TASK OBJECTIVE. From the data below, restate every line word for word.

━━━━━━━━━━━━━━━━

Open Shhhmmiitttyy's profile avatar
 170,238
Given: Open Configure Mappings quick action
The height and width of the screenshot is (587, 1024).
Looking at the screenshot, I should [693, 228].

━━━━━━━━━━━━━━━━

RESPONSE TO THE EXERCISE.
Open Shhhmmiitttyy's profile avatar
 170,238
Given: Open Configure Mappings quick action
The height and width of the screenshot is (587, 1024).
Looking at the screenshot, I should [693, 228].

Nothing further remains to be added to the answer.